Some records:
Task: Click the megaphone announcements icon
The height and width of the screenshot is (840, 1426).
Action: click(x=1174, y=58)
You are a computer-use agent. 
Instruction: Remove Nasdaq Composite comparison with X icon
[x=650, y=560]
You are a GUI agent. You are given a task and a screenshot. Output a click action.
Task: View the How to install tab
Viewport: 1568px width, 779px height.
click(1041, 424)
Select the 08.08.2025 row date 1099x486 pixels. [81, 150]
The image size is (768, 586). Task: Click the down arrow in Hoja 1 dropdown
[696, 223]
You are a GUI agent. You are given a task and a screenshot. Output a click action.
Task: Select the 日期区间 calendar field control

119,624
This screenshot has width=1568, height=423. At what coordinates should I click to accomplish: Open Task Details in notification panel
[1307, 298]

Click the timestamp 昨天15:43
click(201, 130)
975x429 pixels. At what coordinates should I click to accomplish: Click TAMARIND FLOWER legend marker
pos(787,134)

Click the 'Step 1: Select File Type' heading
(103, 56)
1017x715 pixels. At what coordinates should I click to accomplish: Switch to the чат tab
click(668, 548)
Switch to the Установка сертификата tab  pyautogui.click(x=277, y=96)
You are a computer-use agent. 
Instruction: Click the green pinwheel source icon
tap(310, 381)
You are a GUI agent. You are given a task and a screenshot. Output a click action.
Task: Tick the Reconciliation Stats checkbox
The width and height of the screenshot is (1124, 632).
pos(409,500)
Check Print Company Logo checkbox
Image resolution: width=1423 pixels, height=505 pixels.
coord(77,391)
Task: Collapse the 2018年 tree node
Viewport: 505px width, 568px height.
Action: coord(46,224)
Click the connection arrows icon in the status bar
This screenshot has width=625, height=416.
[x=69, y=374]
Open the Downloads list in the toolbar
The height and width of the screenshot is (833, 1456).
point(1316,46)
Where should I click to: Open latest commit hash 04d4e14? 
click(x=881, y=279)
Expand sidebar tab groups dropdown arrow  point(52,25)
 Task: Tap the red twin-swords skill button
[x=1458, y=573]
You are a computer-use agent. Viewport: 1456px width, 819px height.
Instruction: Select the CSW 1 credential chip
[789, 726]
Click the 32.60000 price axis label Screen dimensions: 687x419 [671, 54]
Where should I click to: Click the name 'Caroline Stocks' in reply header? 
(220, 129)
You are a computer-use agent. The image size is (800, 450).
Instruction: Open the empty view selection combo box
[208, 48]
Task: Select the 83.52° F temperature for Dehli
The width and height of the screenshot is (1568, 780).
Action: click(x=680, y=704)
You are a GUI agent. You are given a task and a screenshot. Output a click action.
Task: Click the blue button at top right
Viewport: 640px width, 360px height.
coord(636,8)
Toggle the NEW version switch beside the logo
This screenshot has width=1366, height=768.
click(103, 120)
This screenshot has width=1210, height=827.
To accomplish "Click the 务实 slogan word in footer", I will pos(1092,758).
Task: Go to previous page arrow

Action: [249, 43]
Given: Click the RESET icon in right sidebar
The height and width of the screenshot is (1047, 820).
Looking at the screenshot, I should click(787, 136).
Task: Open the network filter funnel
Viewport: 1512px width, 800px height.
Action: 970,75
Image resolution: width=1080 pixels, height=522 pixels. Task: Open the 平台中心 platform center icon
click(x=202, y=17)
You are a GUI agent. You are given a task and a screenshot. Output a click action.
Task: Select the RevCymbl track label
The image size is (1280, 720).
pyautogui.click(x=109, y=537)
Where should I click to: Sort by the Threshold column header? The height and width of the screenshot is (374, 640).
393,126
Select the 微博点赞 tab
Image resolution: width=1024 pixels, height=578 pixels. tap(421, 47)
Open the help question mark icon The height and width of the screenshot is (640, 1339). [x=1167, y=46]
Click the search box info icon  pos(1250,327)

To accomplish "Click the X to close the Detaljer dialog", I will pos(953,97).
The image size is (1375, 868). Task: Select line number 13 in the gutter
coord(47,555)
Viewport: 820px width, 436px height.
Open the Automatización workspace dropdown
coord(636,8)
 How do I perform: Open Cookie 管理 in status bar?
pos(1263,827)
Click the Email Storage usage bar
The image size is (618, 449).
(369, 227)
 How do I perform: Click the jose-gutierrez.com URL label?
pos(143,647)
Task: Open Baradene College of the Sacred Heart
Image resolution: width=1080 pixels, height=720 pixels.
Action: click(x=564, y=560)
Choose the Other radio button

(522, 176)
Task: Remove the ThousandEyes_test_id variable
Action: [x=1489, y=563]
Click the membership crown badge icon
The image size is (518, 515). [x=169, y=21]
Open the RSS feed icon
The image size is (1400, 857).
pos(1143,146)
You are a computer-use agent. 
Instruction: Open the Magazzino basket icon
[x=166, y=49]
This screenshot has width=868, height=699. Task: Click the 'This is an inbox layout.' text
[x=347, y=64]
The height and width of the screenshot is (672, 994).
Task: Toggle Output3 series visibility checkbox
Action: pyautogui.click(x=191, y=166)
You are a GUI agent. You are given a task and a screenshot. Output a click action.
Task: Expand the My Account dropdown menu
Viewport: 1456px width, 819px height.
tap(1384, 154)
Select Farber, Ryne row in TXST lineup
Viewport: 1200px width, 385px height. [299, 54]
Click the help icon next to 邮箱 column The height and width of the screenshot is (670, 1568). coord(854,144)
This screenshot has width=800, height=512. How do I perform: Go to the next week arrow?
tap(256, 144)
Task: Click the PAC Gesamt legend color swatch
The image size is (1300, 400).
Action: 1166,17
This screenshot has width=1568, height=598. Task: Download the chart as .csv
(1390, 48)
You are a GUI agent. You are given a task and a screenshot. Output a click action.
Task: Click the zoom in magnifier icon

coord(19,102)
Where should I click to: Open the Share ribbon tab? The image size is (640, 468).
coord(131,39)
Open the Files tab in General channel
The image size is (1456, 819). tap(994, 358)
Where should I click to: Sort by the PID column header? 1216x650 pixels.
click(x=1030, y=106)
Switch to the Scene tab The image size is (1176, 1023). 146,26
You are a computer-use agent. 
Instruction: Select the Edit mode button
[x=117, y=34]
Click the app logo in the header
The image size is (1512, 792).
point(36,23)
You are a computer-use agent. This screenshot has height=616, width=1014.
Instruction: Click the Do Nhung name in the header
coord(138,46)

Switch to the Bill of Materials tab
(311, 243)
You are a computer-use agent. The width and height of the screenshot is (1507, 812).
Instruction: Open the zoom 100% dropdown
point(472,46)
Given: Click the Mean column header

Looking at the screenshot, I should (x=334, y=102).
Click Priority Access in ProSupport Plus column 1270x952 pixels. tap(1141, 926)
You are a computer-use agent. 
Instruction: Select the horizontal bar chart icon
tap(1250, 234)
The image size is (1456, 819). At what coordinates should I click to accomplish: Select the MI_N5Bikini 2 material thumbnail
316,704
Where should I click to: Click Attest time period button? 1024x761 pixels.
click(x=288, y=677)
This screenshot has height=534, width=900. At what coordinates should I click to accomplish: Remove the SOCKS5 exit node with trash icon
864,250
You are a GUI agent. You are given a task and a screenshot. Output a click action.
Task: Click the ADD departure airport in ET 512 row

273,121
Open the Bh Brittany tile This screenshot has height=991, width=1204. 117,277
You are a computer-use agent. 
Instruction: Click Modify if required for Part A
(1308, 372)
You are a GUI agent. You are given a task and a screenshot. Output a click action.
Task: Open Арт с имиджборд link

» **TASK TO COMPLETE**: Reproduce every one of the records above character for character, keeping their original order and line breaks.

» **OUTPUT FOR THIS EXERCISE**:
Task: Click the megaphone announcements icon
The height and width of the screenshot is (840, 1426).
Action: click(x=1174, y=58)
You are a computer-use agent. 
Instruction: Remove Nasdaq Composite comparison with X icon
[x=650, y=560]
You are a GUI agent. You are given a task and a screenshot. Output a click action.
Task: View the How to install tab
Viewport: 1568px width, 779px height.
click(1041, 424)
Select the 08.08.2025 row date 1099x486 pixels. [81, 150]
The image size is (768, 586). Task: Click the down arrow in Hoja 1 dropdown
[696, 223]
You are a GUI agent. You are given a task and a screenshot. Output a click action.
Task: Select the 日期区间 calendar field control

119,624
This screenshot has width=1568, height=423. At what coordinates should I click to accomplish: Open Task Details in notification panel
[1307, 298]

Click the timestamp 昨天15:43
click(201, 130)
975x429 pixels. At what coordinates should I click to accomplish: Click TAMARIND FLOWER legend marker
pos(787,134)

Click the 'Step 1: Select File Type' heading
(103, 56)
1017x715 pixels. At what coordinates should I click to accomplish: Switch to the чат tab
click(668, 548)
Switch to the Установка сертификата tab  pyautogui.click(x=277, y=96)
You are a computer-use agent. 
Instruction: Click the green pinwheel source icon
tap(310, 381)
You are a GUI agent. You are given a task and a screenshot. Output a click action.
Task: Tick the Reconciliation Stats checkbox
The width and height of the screenshot is (1124, 632).
pos(409,500)
Check Print Company Logo checkbox
Image resolution: width=1423 pixels, height=505 pixels.
coord(77,391)
Task: Collapse the 2018年 tree node
Viewport: 505px width, 568px height.
Action: coord(46,224)
Click the connection arrows icon in the status bar
This screenshot has width=625, height=416.
[x=69, y=374]
Open the Downloads list in the toolbar
The height and width of the screenshot is (833, 1456).
point(1316,46)
Where should I click to: Open latest commit hash 04d4e14? 
click(x=881, y=279)
Expand sidebar tab groups dropdown arrow  point(52,25)
 Task: Tap the red twin-swords skill button
[x=1458, y=573]
You are a computer-use agent. Viewport: 1456px width, 819px height.
Instruction: Select the CSW 1 credential chip
[789, 726]
Click the 32.60000 price axis label Screen dimensions: 687x419 [671, 54]
Where should I click to: Click the name 'Caroline Stocks' in reply header? 
(220, 129)
You are a computer-use agent. The image size is (800, 450).
Instruction: Open the empty view selection combo box
[208, 48]
Task: Select the 83.52° F temperature for Dehli
The width and height of the screenshot is (1568, 780).
Action: click(x=680, y=704)
You are a GUI agent. You are given a task and a screenshot. Output a click action.
Task: Click the blue button at top right
Viewport: 640px width, 360px height.
coord(636,8)
Toggle the NEW version switch beside the logo
This screenshot has width=1366, height=768.
click(103, 120)
This screenshot has width=1210, height=827.
To accomplish "Click the 务实 slogan word in footer", I will pos(1092,758).
Task: Go to previous page arrow

Action: [249, 43]
Given: Click the RESET icon in right sidebar
The height and width of the screenshot is (1047, 820).
Looking at the screenshot, I should click(787, 136).
Task: Open the network filter funnel
Viewport: 1512px width, 800px height.
Action: 970,75
Image resolution: width=1080 pixels, height=522 pixels. Task: Open the 平台中心 platform center icon
click(x=202, y=17)
You are a GUI agent. You are given a task and a screenshot. Output a click action.
Task: Select the RevCymbl track label
The image size is (1280, 720).
pyautogui.click(x=109, y=537)
Where should I click to: Sort by the Threshold column header? The height and width of the screenshot is (374, 640).
393,126
Select the 微博点赞 tab
Image resolution: width=1024 pixels, height=578 pixels. tap(421, 47)
Open the help question mark icon The height and width of the screenshot is (640, 1339). [x=1167, y=46]
Click the search box info icon  pos(1250,327)

To accomplish "Click the X to close the Detaljer dialog", I will pos(953,97).
The image size is (1375, 868). Task: Select line number 13 in the gutter
coord(47,555)
Viewport: 820px width, 436px height.
Open the Automatización workspace dropdown
coord(636,8)
 How do I perform: Open Cookie 管理 in status bar?
pos(1263,827)
Click the Email Storage usage bar
The image size is (618, 449).
(369, 227)
 How do I perform: Click the jose-gutierrez.com URL label?
pos(143,647)
Task: Open Baradene College of the Sacred Heart
Image resolution: width=1080 pixels, height=720 pixels.
Action: click(x=564, y=560)
Choose the Other radio button

(522, 176)
Task: Remove the ThousandEyes_test_id variable
Action: [x=1489, y=563]
Click the membership crown badge icon
The image size is (518, 515). [x=169, y=21]
Open the RSS feed icon
The image size is (1400, 857).
pos(1143,146)
You are a computer-use agent. 
Instruction: Open the Magazzino basket icon
[x=166, y=49]
This screenshot has width=868, height=699. Task: Click the 'This is an inbox layout.' text
[x=347, y=64]
The height and width of the screenshot is (672, 994).
Task: Toggle Output3 series visibility checkbox
Action: pyautogui.click(x=191, y=166)
You are a GUI agent. You are given a task and a screenshot. Output a click action.
Task: Expand the My Account dropdown menu
Viewport: 1456px width, 819px height.
tap(1384, 154)
Select Farber, Ryne row in TXST lineup
Viewport: 1200px width, 385px height. [299, 54]
Click the help icon next to 邮箱 column The height and width of the screenshot is (670, 1568). coord(854,144)
This screenshot has width=800, height=512. How do I perform: Go to the next week arrow?
tap(256, 144)
Task: Click the PAC Gesamt legend color swatch
The image size is (1300, 400).
Action: 1166,17
This screenshot has width=1568, height=598. Task: Download the chart as .csv
(1390, 48)
You are a GUI agent. You are given a task and a screenshot. Output a click action.
Task: Click the zoom in magnifier icon

coord(19,102)
Where should I click to: Open the Share ribbon tab? The image size is (640, 468).
coord(131,39)
Open the Files tab in General channel
The image size is (1456, 819). tap(994, 358)
Where should I click to: Sort by the PID column header? 1216x650 pixels.
click(x=1030, y=106)
Switch to the Scene tab The image size is (1176, 1023). 146,26
You are a computer-use agent. 
Instruction: Select the Edit mode button
[x=117, y=34]
Click the app logo in the header
The image size is (1512, 792).
point(36,23)
You are a computer-use agent. This screenshot has height=616, width=1014.
Instruction: Click the Do Nhung name in the header
coord(138,46)

Switch to the Bill of Materials tab
(311, 243)
You are a computer-use agent. The width and height of the screenshot is (1507, 812).
Instruction: Open the zoom 100% dropdown
point(472,46)
Given: Click the Mean column header

Looking at the screenshot, I should (x=334, y=102).
Click Priority Access in ProSupport Plus column 1270x952 pixels. tap(1141, 926)
You are a computer-use agent. 
Instruction: Select the horizontal bar chart icon
tap(1250, 234)
The image size is (1456, 819). At what coordinates should I click to accomplish: Select the MI_N5Bikini 2 material thumbnail
316,704
Where should I click to: Click Attest time period button? 1024x761 pixels.
click(x=288, y=677)
This screenshot has height=534, width=900. At what coordinates should I click to accomplish: Remove the SOCKS5 exit node with trash icon
864,250
You are a GUI agent. You are given a task and a screenshot. Output a click action.
Task: Click the ADD departure airport in ET 512 row

273,121
Open the Bh Brittany tile This screenshot has height=991, width=1204. 117,277
You are a computer-use agent. 
Instruction: Click Modify if required for Part A
(1308, 372)
You are a GUI agent. You are given a task and a screenshot. Output a click action.
Task: Open Арт с имиджборд link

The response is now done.